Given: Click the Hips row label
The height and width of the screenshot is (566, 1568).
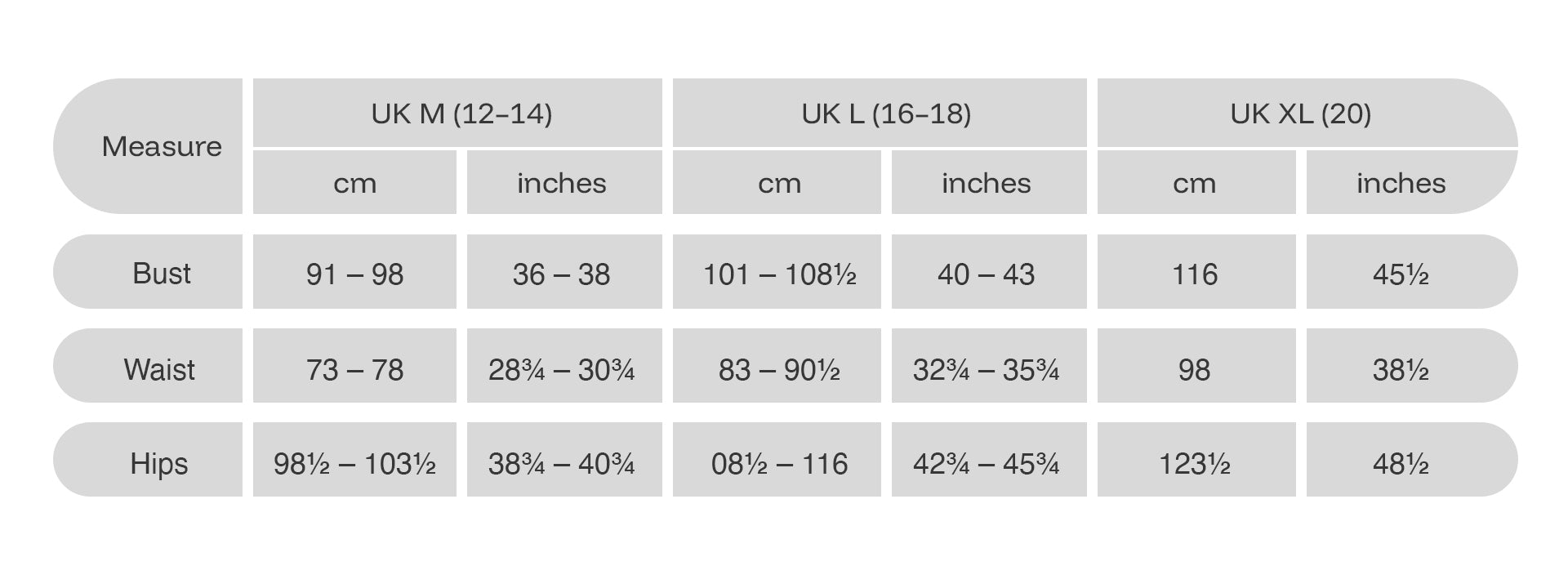Looking at the screenshot, I should point(159,463).
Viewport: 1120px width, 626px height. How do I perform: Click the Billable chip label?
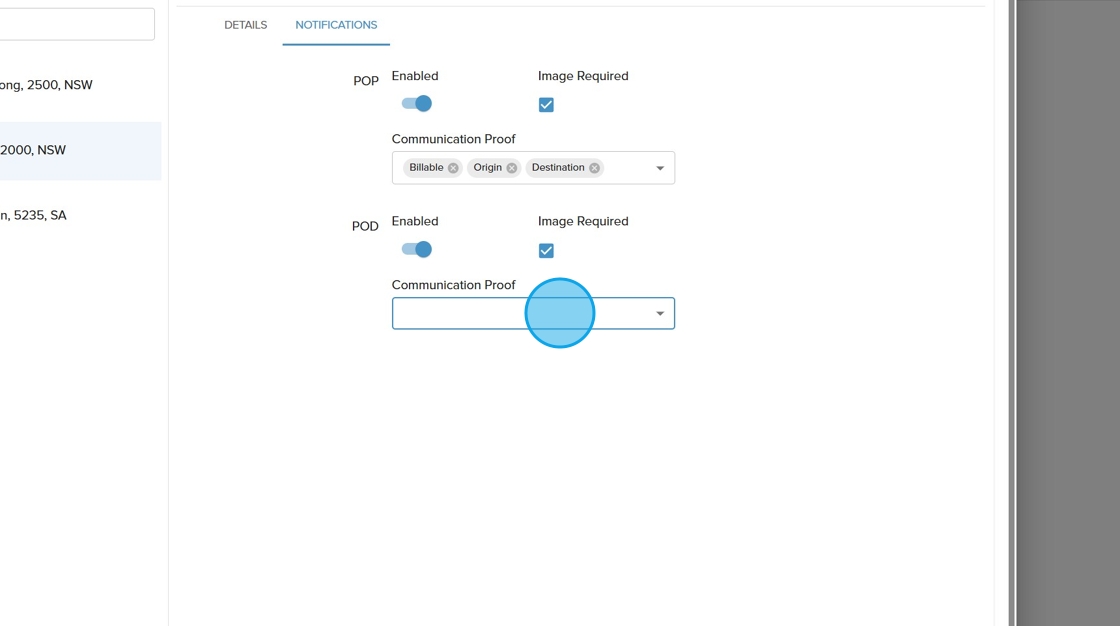click(426, 168)
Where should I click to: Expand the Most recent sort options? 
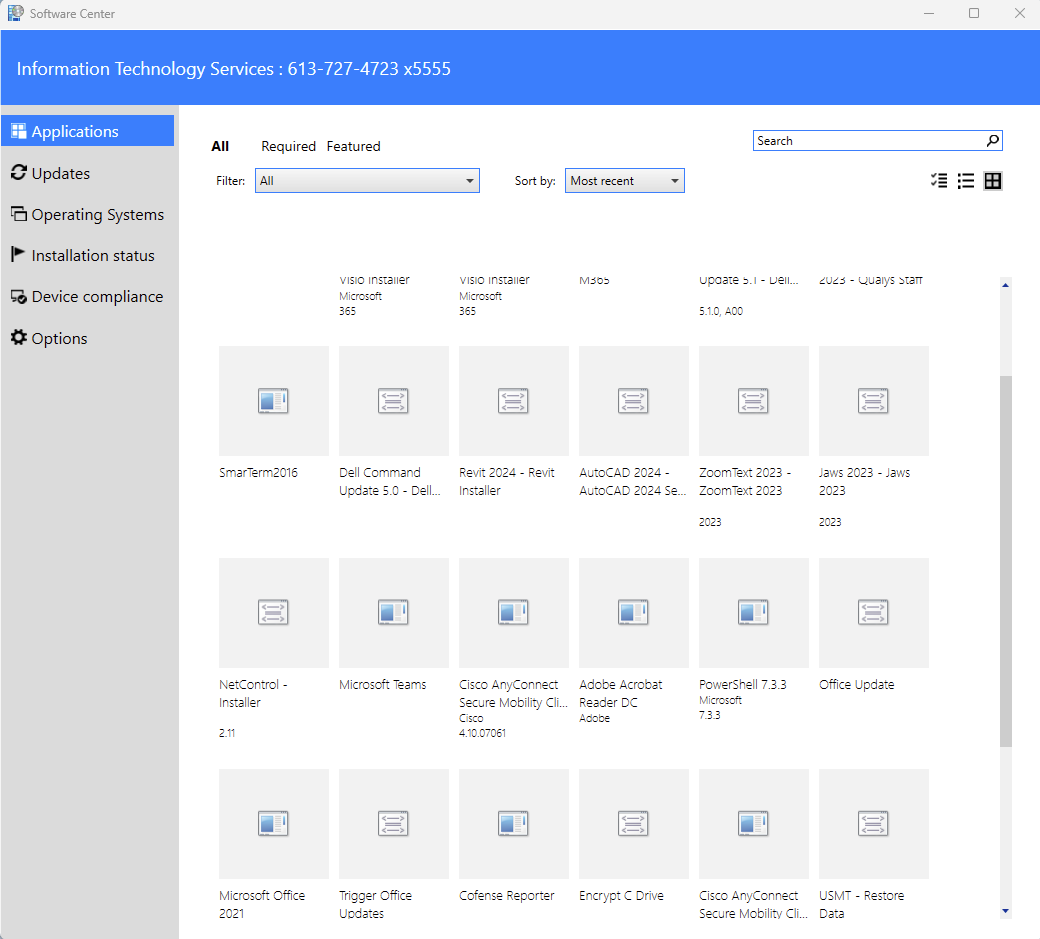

## Written instruction
Write out the three entries above again word for word, but leave out the pictures.

## Exercise answer
Given: Click the Hips row label
The height and width of the screenshot is (566, 1568).
Looking at the screenshot, I should point(159,463).
Viewport: 1120px width, 626px height. How do I perform: Click the Billable chip label?
click(426, 168)
Where should I click to: Expand the Most recent sort options? 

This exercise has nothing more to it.